▶ [REQUIREMENTS]
[A] Do these statements agree with the forum thread on Lyft driver evaluations? Answer yes or no for each, and quote the deciding words of the thread. (i) welikecamping usually gets the weekly summary email on Friday afternoon. (ii) Jtmoney55 found the evaluations on the driver dashboard. (iii) welikecamping reports receiving several negative comments over 1100+ rides.
[B] Answer these questions about the forum thread on Lyft driver evaluations, one per line:
(i) Where does Pax Collector tell Jtmoney55 to go?
(ii) What does welikecamping say to check for the weekly summary email?
(iii) Which part of the report did Fozzie deny?
[C] Could you write out, word for word, the part of the forum thread on Lyft driver evaluations from "1100+ rides, zero" to "in a closet."?

▶ [PAGE EXTRACT]
***

# Finding driver Evals on Lyft Driver app



## Jtmoney55 (Mar 13, 2019)

Where do u find the evaluations on the lyft app


----------



## Pax Collector (Feb 18, 2018)

What is this "Evaluation" you speak of?

Go to your driver dashboard. You might find an answer.


----------



## Jtmoney55 (Mar 13, 2019)

My evaluations on by passengers on my performance. Checked the dashboard nothing.. thank you ..


----------



## welikecamping (Nov 27, 2018)

Lyft sends a weekly summary email. I usually get mine on Friday afternoon.  So, check your inbox/spam.


----------



## Fozzie (Aug 11, 2018)

Lyft sends a weekly email on Friday with general "feedback." It looks like this:


----------



## welikecamping (Nov 27, 2018)

Personally, I think the feedback is worthless. While I have received several 4 stars, I've never received any comments that indicate why I got less than five. I think that if a passenger reviews less than 5, then they should be required to provide a reason, otherwise, and for those that care enough, how can you improve if you don't know what is wrong?


----------



## Jtmoney55 (Mar 13, 2019)

Pax Collector said:


> What is this "Evaluation" you speak of?
> 
> Go to your driver dashboard. You might find an answer.


Thank you


----------



## Fozzie (Aug 11, 2018)

welikecamping said:


> Personally, I think the feedback is worthless. While I have received several 4 stars, I've never received any comments that indicate why I got less than five. I think that if a passenger reviews less than 5, then they should be required to provide a reason, otherwise, and for those that care enough, how can you improve if you don't know what is wrong?


They do occasionally add "feedback," although usually only to address serious "concerns"


----------



## welikecamping (Nov 27, 2018)

1100+ rides, zero negative comments. Did get some nice compliments though I'd say the feedback Fozzie got is pretty good - something to be aware of in the future. I find myself sometimes muttering at the utter stupidity some drivers and people display. Thus far, any passengers paying attention were typically joining me in the "muttering"  Something I need to be more aware of though, as dealing with stupidity is part of the job and my passengers really should not have to deal with it or my commentary. In a previous existence, doing email/phone support, I would tend to cuss people and their stupidity profusely, although not during the contact, afterwards and sometimes in a closet.


----------



## Benjamin M (Jul 17, 2018)

Fozzie said:


> They do occasionally add "feedback," although usually only to address serious "concerns"
> View attachment 305060


Um, was this your report?


----------



## Fozzie (Aug 11, 2018)

Benjamin M said:


> Um, was this your report?


Yeah, but I denied the crying part.


----------



## Mista T (Aug 16, 2017)

"That lying *****, I wasnt crying, I was laughing!"


----------

***

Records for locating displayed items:
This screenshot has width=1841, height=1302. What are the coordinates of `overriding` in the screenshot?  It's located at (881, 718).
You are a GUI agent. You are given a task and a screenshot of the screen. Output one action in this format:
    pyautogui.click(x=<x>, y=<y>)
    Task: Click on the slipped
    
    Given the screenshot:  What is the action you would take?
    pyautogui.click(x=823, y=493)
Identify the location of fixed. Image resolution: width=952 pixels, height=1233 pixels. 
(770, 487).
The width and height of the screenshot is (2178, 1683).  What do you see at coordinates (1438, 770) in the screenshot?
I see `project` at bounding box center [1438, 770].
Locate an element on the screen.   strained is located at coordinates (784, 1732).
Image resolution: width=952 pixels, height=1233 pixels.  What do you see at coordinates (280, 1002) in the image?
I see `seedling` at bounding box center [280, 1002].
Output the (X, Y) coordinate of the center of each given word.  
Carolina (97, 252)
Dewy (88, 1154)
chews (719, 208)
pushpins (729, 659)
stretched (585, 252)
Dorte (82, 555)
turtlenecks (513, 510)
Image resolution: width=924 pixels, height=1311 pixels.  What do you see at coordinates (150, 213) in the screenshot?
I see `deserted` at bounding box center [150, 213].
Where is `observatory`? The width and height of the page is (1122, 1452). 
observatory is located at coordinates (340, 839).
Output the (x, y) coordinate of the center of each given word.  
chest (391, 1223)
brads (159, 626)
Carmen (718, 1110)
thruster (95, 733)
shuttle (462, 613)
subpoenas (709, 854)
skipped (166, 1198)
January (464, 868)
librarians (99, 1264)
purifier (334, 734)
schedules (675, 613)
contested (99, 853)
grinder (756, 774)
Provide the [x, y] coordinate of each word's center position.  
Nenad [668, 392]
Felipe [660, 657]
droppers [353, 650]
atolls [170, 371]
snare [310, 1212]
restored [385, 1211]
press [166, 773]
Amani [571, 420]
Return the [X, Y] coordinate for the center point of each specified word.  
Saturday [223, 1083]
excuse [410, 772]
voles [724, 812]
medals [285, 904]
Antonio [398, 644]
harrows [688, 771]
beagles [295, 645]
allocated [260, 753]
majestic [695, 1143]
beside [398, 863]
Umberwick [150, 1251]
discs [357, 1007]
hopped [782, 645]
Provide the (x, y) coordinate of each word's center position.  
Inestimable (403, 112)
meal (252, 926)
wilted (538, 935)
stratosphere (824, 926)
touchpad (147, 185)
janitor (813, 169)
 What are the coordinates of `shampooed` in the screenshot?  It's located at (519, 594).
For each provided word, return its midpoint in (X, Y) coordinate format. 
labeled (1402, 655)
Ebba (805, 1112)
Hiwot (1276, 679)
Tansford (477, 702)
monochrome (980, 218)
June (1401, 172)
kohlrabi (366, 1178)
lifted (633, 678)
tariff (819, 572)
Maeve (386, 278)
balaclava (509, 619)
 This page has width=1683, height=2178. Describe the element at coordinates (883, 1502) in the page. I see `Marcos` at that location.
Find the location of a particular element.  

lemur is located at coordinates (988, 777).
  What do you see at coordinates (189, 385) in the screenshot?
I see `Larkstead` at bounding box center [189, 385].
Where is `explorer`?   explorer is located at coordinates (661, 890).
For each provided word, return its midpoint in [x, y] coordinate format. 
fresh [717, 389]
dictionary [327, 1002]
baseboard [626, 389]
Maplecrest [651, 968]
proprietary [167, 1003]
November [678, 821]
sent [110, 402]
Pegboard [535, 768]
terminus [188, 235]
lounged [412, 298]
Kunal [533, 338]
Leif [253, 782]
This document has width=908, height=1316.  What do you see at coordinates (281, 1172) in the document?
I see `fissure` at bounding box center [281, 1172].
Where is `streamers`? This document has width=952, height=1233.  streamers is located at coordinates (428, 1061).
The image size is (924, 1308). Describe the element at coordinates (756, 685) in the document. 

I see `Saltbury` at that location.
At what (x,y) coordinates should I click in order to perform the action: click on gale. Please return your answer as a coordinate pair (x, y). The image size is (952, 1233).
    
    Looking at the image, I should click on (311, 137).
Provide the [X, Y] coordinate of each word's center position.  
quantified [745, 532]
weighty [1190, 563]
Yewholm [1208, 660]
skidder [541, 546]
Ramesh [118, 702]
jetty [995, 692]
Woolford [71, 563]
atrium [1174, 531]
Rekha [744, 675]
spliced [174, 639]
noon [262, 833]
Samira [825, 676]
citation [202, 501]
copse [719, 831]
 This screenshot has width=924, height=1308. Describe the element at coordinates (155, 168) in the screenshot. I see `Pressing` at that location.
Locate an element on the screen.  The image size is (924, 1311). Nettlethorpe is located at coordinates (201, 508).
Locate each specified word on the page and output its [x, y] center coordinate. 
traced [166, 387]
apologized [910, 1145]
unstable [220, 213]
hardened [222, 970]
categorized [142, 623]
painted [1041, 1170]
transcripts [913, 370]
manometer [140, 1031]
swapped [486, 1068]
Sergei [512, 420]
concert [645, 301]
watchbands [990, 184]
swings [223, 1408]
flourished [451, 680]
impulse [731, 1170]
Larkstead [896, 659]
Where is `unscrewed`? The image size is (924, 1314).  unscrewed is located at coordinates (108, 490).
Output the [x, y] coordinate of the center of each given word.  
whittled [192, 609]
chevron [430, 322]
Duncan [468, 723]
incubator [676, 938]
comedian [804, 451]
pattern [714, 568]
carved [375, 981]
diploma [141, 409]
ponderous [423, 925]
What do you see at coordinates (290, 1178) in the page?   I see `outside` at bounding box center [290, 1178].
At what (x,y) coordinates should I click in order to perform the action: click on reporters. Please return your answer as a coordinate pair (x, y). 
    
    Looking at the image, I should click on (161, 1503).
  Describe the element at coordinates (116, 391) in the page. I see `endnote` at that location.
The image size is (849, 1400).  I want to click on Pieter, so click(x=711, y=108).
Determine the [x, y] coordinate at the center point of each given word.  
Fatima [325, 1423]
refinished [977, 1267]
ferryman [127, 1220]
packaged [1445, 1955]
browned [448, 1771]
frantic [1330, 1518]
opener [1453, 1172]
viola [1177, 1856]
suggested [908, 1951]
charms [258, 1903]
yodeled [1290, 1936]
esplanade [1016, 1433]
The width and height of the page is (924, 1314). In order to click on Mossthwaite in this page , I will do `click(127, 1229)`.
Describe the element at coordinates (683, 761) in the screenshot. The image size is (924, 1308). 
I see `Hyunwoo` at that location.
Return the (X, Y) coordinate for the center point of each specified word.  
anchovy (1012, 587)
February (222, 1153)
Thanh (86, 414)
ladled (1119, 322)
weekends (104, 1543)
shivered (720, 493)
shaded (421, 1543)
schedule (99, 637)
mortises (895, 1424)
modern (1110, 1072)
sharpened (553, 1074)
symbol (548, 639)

***

▶ [THE REPLIES]
[A]
(i) Yes: "I usually get mine on Friday afternoon."
(ii) No: "Checked the dashboard nothing.."
(iii) No: "1100+ rides, zero negative comments."

[B]
(i) The driver dashboard.
(ii) The inbox/spam.
(iii) The crying part.

[C]
1100+ rides, zero negative comments. Did get some nice compliments though I'd say the feedback Fozzie got is pretty good - something to be aware of in the future. I find myself sometimes muttering at the utter stupidity some drivers and people display. Thus far, any passengers paying attention were typically joining me in the "muttering"  Something I need to be more aware of though, as dealing with stupidity is part of the job and my passengers really should not have to deal with it or my commentary. In a previous existence, doing email/phone support, I would tend to cuss people and their stupidity profusely, although not during the contact, afterwards and sometimes in a closet.